REQUIRED WORK
In your reply, reproduce every line of the data without any alteration.
**** RECORDS FOR THE EXERCISE ****
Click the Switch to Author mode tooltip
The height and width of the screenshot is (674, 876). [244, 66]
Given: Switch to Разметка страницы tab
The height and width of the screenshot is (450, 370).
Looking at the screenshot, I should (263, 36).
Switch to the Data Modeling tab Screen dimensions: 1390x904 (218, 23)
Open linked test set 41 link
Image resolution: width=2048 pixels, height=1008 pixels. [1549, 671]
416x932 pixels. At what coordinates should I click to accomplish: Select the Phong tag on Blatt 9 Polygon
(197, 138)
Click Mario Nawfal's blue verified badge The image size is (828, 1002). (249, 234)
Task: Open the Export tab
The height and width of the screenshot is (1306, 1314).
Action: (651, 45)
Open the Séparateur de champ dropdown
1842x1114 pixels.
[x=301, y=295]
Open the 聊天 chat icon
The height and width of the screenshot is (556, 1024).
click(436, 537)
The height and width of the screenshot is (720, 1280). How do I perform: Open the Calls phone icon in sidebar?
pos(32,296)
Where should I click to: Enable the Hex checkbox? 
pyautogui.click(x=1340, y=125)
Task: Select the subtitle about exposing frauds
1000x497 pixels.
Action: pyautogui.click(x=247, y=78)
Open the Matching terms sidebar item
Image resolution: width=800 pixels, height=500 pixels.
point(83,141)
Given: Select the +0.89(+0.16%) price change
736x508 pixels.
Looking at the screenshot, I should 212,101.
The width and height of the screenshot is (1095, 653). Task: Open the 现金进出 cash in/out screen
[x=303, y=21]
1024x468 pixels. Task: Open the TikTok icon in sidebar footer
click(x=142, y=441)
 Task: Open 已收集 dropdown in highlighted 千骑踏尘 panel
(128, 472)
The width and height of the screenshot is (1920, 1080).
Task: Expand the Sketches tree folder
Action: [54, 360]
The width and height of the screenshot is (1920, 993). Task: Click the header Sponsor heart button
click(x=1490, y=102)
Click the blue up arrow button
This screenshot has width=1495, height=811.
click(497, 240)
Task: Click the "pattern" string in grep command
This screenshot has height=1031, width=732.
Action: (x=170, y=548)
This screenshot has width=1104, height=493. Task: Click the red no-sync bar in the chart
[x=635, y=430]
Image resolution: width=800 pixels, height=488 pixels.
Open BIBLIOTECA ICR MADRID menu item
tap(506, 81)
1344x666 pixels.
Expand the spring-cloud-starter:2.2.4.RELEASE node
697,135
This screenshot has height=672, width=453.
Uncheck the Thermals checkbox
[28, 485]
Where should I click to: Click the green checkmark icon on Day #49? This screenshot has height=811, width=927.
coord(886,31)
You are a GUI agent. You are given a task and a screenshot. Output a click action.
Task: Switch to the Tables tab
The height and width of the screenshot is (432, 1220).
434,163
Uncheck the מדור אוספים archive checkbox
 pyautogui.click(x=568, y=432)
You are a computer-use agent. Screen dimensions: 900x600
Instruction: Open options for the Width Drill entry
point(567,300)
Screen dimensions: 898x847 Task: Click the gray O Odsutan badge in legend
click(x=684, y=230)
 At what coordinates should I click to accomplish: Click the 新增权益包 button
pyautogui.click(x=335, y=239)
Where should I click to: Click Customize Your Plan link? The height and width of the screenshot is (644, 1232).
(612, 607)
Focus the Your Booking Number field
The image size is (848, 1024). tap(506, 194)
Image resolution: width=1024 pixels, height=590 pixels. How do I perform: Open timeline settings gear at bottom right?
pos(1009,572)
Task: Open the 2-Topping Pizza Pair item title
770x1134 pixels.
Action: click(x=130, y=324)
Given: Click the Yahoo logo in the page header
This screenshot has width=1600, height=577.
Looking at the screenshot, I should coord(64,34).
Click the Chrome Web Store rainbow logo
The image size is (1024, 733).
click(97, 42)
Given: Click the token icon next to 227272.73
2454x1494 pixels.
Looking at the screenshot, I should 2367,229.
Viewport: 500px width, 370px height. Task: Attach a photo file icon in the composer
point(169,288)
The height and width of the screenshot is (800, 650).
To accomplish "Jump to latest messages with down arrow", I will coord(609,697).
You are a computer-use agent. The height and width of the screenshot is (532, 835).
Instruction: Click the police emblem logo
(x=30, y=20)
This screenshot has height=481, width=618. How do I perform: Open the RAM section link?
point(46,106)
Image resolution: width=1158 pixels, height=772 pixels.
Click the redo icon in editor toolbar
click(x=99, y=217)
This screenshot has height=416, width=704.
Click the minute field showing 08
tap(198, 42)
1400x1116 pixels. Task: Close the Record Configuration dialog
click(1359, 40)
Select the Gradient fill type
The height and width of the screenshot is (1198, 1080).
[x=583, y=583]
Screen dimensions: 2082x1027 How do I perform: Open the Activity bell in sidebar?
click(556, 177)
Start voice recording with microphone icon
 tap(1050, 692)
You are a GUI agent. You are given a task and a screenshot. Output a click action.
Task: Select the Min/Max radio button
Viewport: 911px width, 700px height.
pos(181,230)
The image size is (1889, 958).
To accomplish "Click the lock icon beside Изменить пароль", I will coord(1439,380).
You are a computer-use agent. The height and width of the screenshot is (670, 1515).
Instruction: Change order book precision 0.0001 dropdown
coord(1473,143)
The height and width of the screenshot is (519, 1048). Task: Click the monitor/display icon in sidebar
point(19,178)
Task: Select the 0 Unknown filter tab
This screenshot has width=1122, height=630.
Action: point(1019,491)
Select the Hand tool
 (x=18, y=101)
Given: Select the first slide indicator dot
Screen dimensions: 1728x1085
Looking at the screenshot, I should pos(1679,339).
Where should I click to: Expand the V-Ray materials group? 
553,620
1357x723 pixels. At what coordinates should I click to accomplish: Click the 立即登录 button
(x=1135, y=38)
****
SOLUTION TO THIS PROBLEM
Click the Switch to Author mode tooltip
The height and width of the screenshot is (674, 876). [244, 66]
Given: Switch to Разметка страницы tab
The height and width of the screenshot is (450, 370).
Looking at the screenshot, I should (263, 36).
Switch to the Data Modeling tab Screen dimensions: 1390x904 (218, 23)
Open linked test set 41 link
Image resolution: width=2048 pixels, height=1008 pixels. [1549, 671]
416x932 pixels. At what coordinates should I click to accomplish: Select the Phong tag on Blatt 9 Polygon
(197, 138)
Click Mario Nawfal's blue verified badge The image size is (828, 1002). (249, 234)
Task: Open the Export tab
The height and width of the screenshot is (1306, 1314).
Action: (651, 45)
Open the Séparateur de champ dropdown
1842x1114 pixels.
[x=301, y=295]
Open the 聊天 chat icon
The height and width of the screenshot is (556, 1024).
click(436, 537)
The height and width of the screenshot is (720, 1280). How do I perform: Open the Calls phone icon in sidebar?
pos(32,296)
Where should I click to: Enable the Hex checkbox? 
pyautogui.click(x=1340, y=125)
Task: Select the subtitle about exposing frauds
1000x497 pixels.
Action: pyautogui.click(x=247, y=78)
Open the Matching terms sidebar item
Image resolution: width=800 pixels, height=500 pixels.
point(83,141)
Given: Select the +0.89(+0.16%) price change
736x508 pixels.
Looking at the screenshot, I should 212,101.
The width and height of the screenshot is (1095, 653). Task: Open the 现金进出 cash in/out screen
[x=303, y=21]
1024x468 pixels. Task: Open the TikTok icon in sidebar footer
click(x=142, y=441)
 Task: Open 已收集 dropdown in highlighted 千骑踏尘 panel
(128, 472)
The width and height of the screenshot is (1920, 1080).
Task: Expand the Sketches tree folder
Action: [54, 360]
The width and height of the screenshot is (1920, 993). Task: Click the header Sponsor heart button
click(x=1490, y=102)
Click the blue up arrow button
This screenshot has width=1495, height=811.
click(497, 240)
Task: Click the "pattern" string in grep command
This screenshot has height=1031, width=732.
Action: (x=170, y=548)
This screenshot has width=1104, height=493. Task: Click the red no-sync bar in the chart
[x=635, y=430]
Image resolution: width=800 pixels, height=488 pixels.
Open BIBLIOTECA ICR MADRID menu item
tap(506, 81)
1344x666 pixels.
Expand the spring-cloud-starter:2.2.4.RELEASE node
697,135
This screenshot has height=672, width=453.
Uncheck the Thermals checkbox
[28, 485]
Where should I click to: Click the green checkmark icon on Day #49? This screenshot has height=811, width=927.
coord(886,31)
You are a GUI agent. You are given a task and a screenshot. Output a click action.
Task: Switch to the Tables tab
The height and width of the screenshot is (432, 1220).
434,163
Uncheck the מדור אוספים archive checkbox
 pyautogui.click(x=568, y=432)
You are a computer-use agent. Screen dimensions: 900x600
Instruction: Open options for the Width Drill entry
point(567,300)
Screen dimensions: 898x847 Task: Click the gray O Odsutan badge in legend
click(x=684, y=230)
 At what coordinates should I click to accomplish: Click the 新增权益包 button
pyautogui.click(x=335, y=239)
Where should I click to: Click Customize Your Plan link? The height and width of the screenshot is (644, 1232).
(612, 607)
Focus the Your Booking Number field
The image size is (848, 1024). tap(506, 194)
Image resolution: width=1024 pixels, height=590 pixels. How do I perform: Open timeline settings gear at bottom right?
pos(1009,572)
Task: Open the 2-Topping Pizza Pair item title
770x1134 pixels.
Action: click(x=130, y=324)
Given: Click the Yahoo logo in the page header
This screenshot has width=1600, height=577.
Looking at the screenshot, I should coord(64,34).
Click the Chrome Web Store rainbow logo
The image size is (1024, 733).
click(97, 42)
Given: Click the token icon next to 227272.73
2454x1494 pixels.
Looking at the screenshot, I should 2367,229.
Viewport: 500px width, 370px height. Task: Attach a photo file icon in the composer
point(169,288)
The height and width of the screenshot is (800, 650).
To accomplish "Jump to latest messages with down arrow", I will coord(609,697).
You are a computer-use agent. The height and width of the screenshot is (532, 835).
Instruction: Click the police emblem logo
(x=30, y=20)
This screenshot has height=481, width=618. How do I perform: Open the RAM section link?
point(46,106)
Image resolution: width=1158 pixels, height=772 pixels.
Click the redo icon in editor toolbar
click(x=99, y=217)
This screenshot has height=416, width=704.
Click the minute field showing 08
tap(198, 42)
1400x1116 pixels. Task: Close the Record Configuration dialog
click(1359, 40)
Select the Gradient fill type
The height and width of the screenshot is (1198, 1080).
[x=583, y=583]
Screen dimensions: 2082x1027 How do I perform: Open the Activity bell in sidebar?
click(556, 177)
Start voice recording with microphone icon
 tap(1050, 692)
You are a GUI agent. You are given a task and a screenshot. Output a click action.
Task: Select the Min/Max radio button
Viewport: 911px width, 700px height.
pos(181,230)
The image size is (1889, 958).
To accomplish "Click the lock icon beside Изменить пароль", I will coord(1439,380).
You are a computer-use agent. The height and width of the screenshot is (670, 1515).
Instruction: Change order book precision 0.0001 dropdown
coord(1473,143)
The height and width of the screenshot is (519, 1048). Task: Click the monitor/display icon in sidebar
point(19,178)
Task: Select the 0 Unknown filter tab
This screenshot has width=1122, height=630.
Action: point(1019,491)
Select the Hand tool
 (x=18, y=101)
Given: Select the first slide indicator dot
Screen dimensions: 1728x1085
Looking at the screenshot, I should pos(1679,339).
Where should I click to: Expand the V-Ray materials group? 
553,620
1357x723 pixels. At what coordinates should I click to accomplish: Click the 立即登录 button
(x=1135, y=38)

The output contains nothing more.